**GOAL OF THE EXERCISE**
In the listing, turn the lines from the one with "Click the Project Intake gear icon" to the one with "Action: (x=63, y=522)" into a numbered list, skipping any blank lines. Leave out the pictures.

━━ DATASET RECORDS ━━

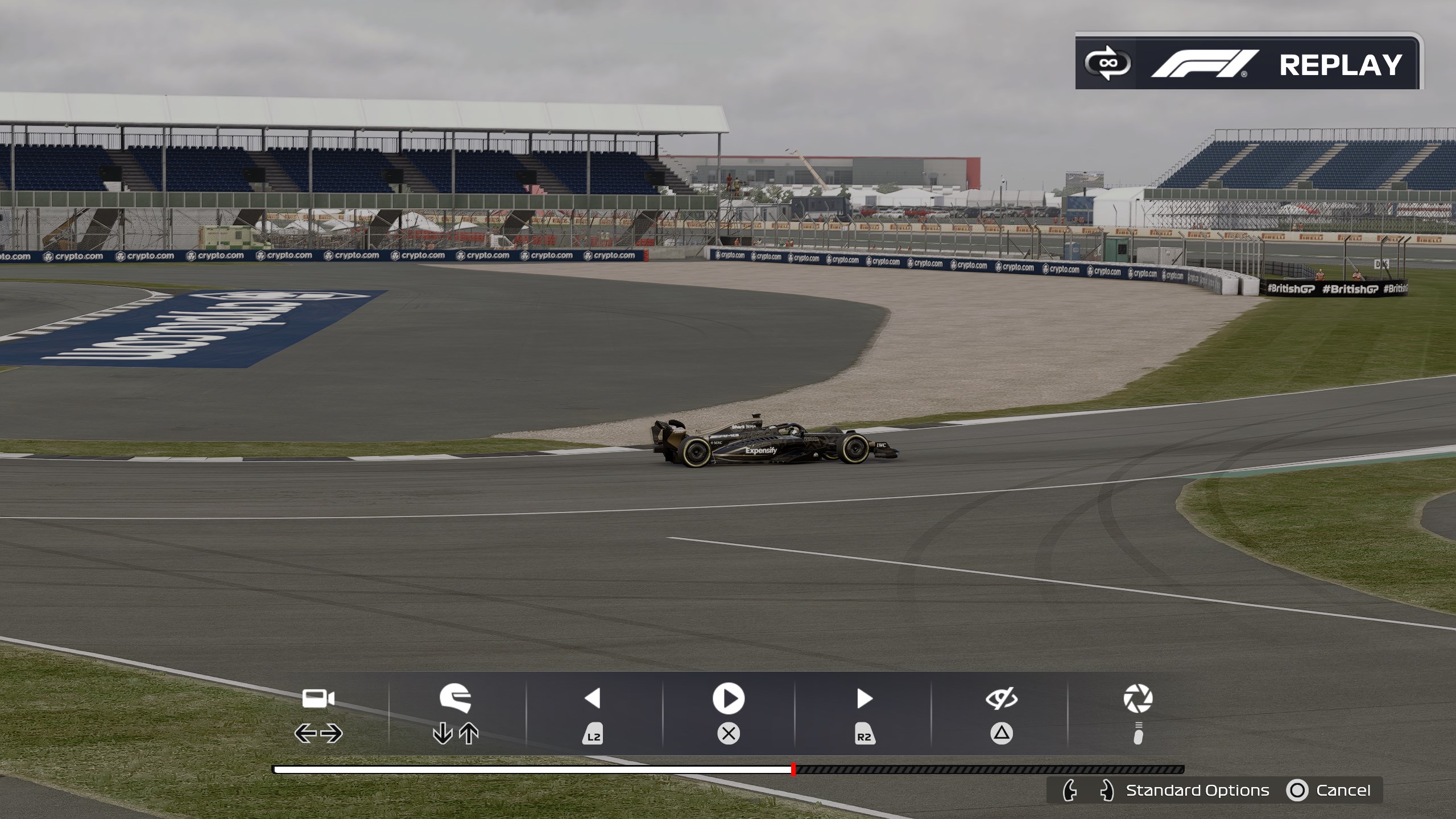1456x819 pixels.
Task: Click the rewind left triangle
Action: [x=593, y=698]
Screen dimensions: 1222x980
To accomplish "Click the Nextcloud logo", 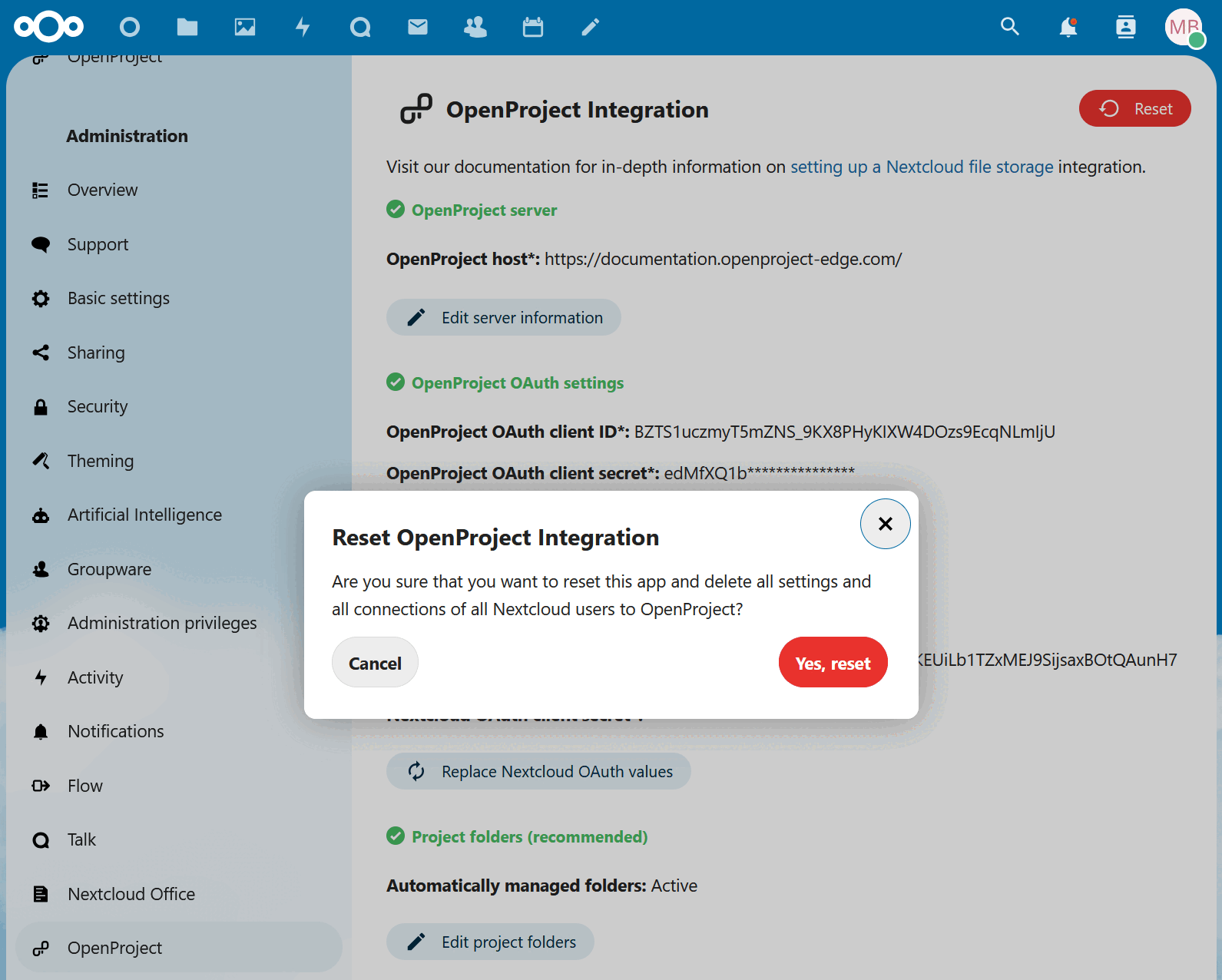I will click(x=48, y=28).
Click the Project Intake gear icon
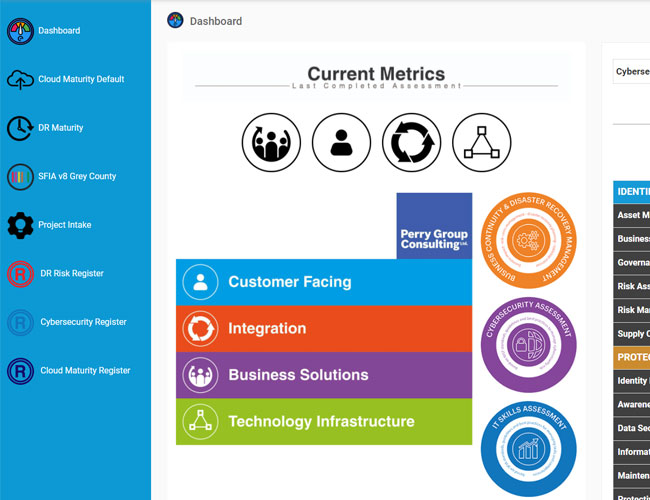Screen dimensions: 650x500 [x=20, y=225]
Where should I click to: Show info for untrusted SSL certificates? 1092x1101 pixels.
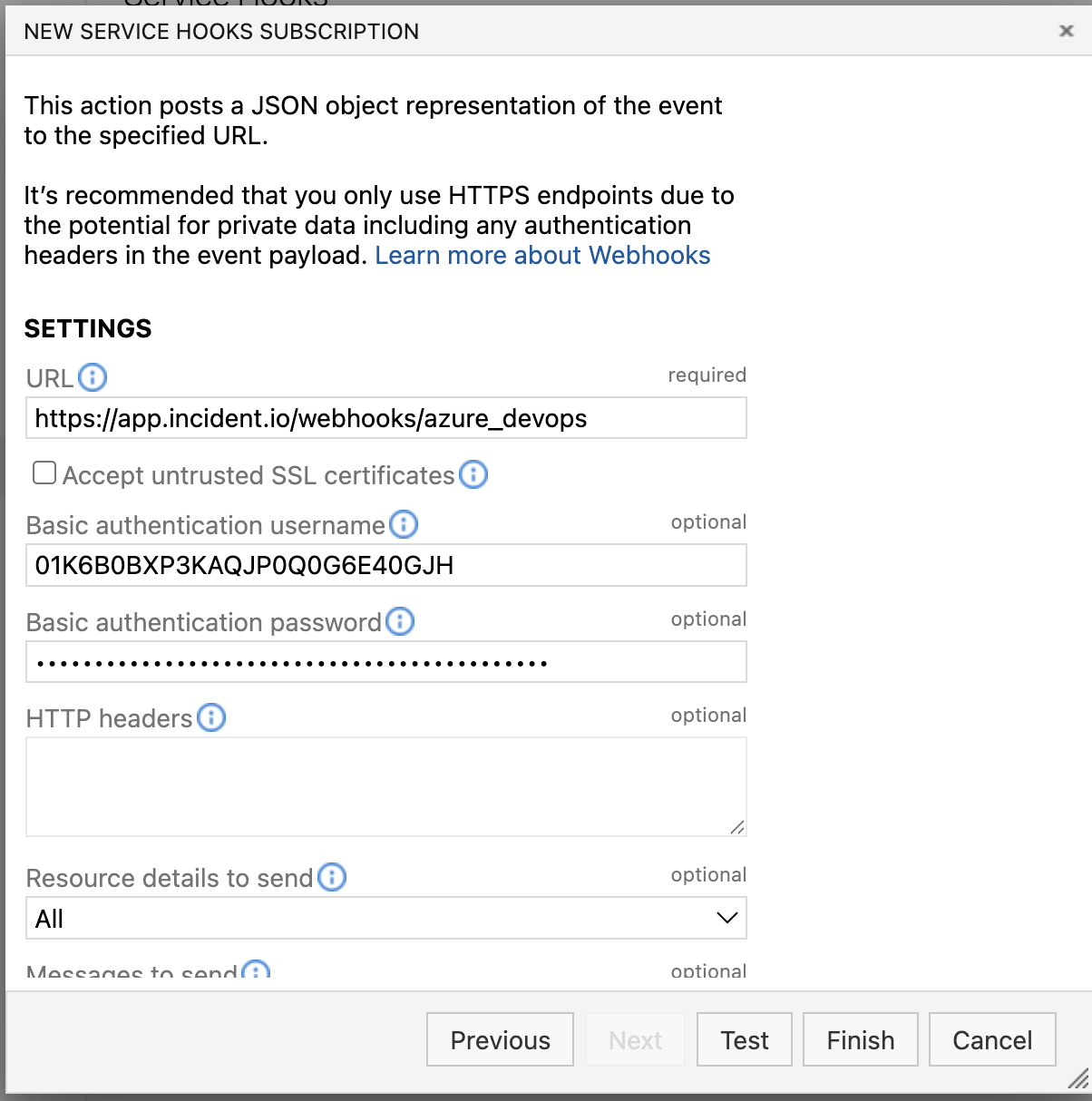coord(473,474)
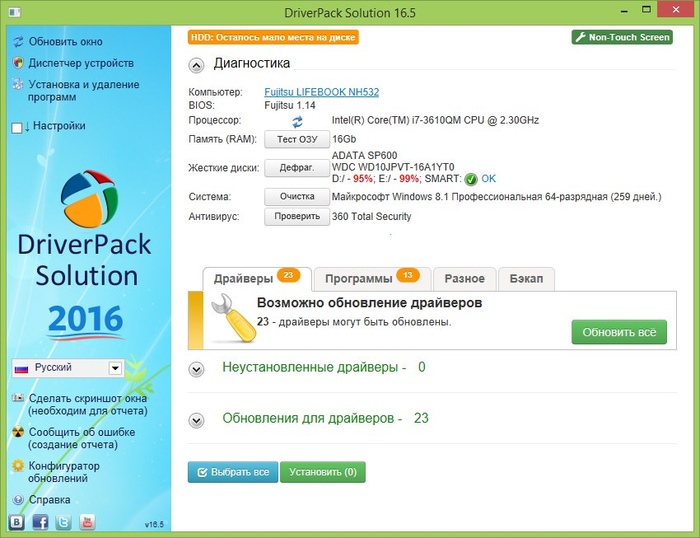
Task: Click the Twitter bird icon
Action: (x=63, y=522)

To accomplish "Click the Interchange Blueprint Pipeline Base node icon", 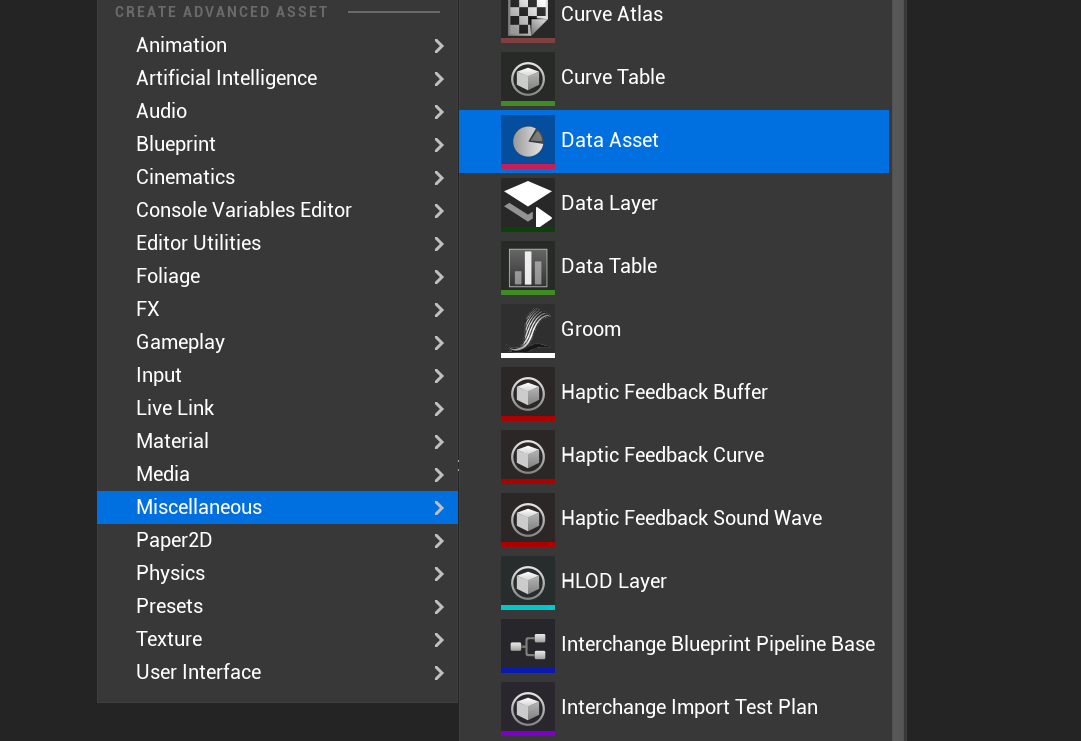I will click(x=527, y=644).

━━━

**CORRECT OUTPUT**
1. Click the Project Intake gear icon
2. Screen dimensions: 650x500 [x=20, y=225]
3. Where should I click to: Show info for untrusted SSL certificates? 1092x1101 pixels.
4. coord(473,474)
5. Task: Click the Twitter bird icon
6. Action: (x=63, y=522)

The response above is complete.